Daniel Gilbert summarized, “An uncertain future leaves us stranded in an unhappy present with nothing to do but wait… Our national gloom is real enough, but it isn't a matter of insufficient funds. It's a matter of insufficient certainty.” (Daniel Gilbert, “What You Don't Know Makes You Nervous,” 9-21-09; The Week magazine, 6-5-09, p. 14; www.PreachingToday.com)

If that’s the case, then how do we handle the matter of insufficient certainty? How do we face an uncertain future with confidence? How do we move forward into that future with any real hope?

Well, if you have your Bibles, I invite you to turn with me to Daniel 2, Daniel 2, where Daniel, the prophet, writes to a group of people who had been uprooted and deported hundreds of miles away to a nation that had just destroyed their homes and killed many of their friends and neighbors. You talk about an uncertain future. These people faced it; and yet Daniel had a message of hope not only for them (600 years before Christ), but for you and me as well in the 21st Century.

Daniel 2:1-6 In the second year of his reign, Nebuchadnezzar had dreams; his mind was troubled and he could not sleep. So the king summoned the magicians, enchanters, sorcerers and astrologers to tell him what he had dreamed. When they came in and stood before the king, he said to them, “I have had a dream that troubles me and I want to know what it means.” Then the astrologers answered the king in Aramaic, “O king, live forever!
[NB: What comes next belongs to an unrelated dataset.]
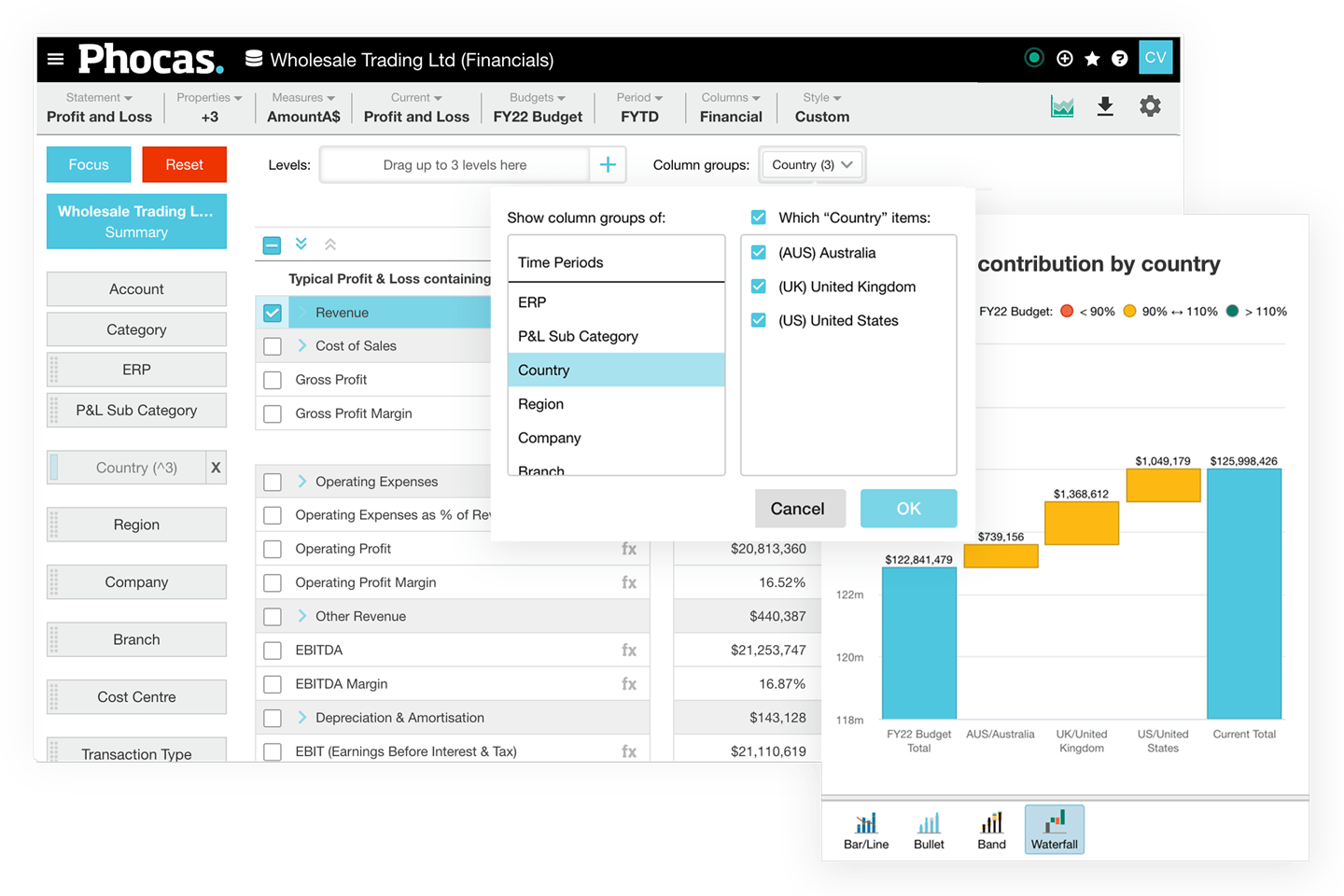This screenshot has height=896, width=1344.
Task: Select the Band chart type
Action: (x=990, y=829)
Tell your servants the dream, and we will interpret it.” The king replied to the astrologers, “This is what I have firmly decided: If you do not tell me what my dream was and interpret it, I will have you cut into pieces and your houses turned into piles of rubble. But if you tell me the dream and explain it, you will receive from me gifts and rewards and great honor. So tell me the dream and interpret it for me.” (NIV)

Nebuchadnezzar was testing his astrologers to see if they were legitimate. That’s why he asks them to tell him both the dream AND its interpretation. Nebuchadnezzar knew what the dream was. Verse 1 says he had “dreams” (plural), which indicates that his dream was a recurring dream, and people don’t forget recurring dreams. No. Nebuchadnezzar knew what his dream was. He just wants to find out if his astrologers are fakes. You see, if they could tell him the dream which he knew, then he could rely on them to be accurate about its interpretation which he didn’t know. Or as Charles Ryrie put it: they are asked to “recall the past in order to give credence to their predictions about the future.” How do they do?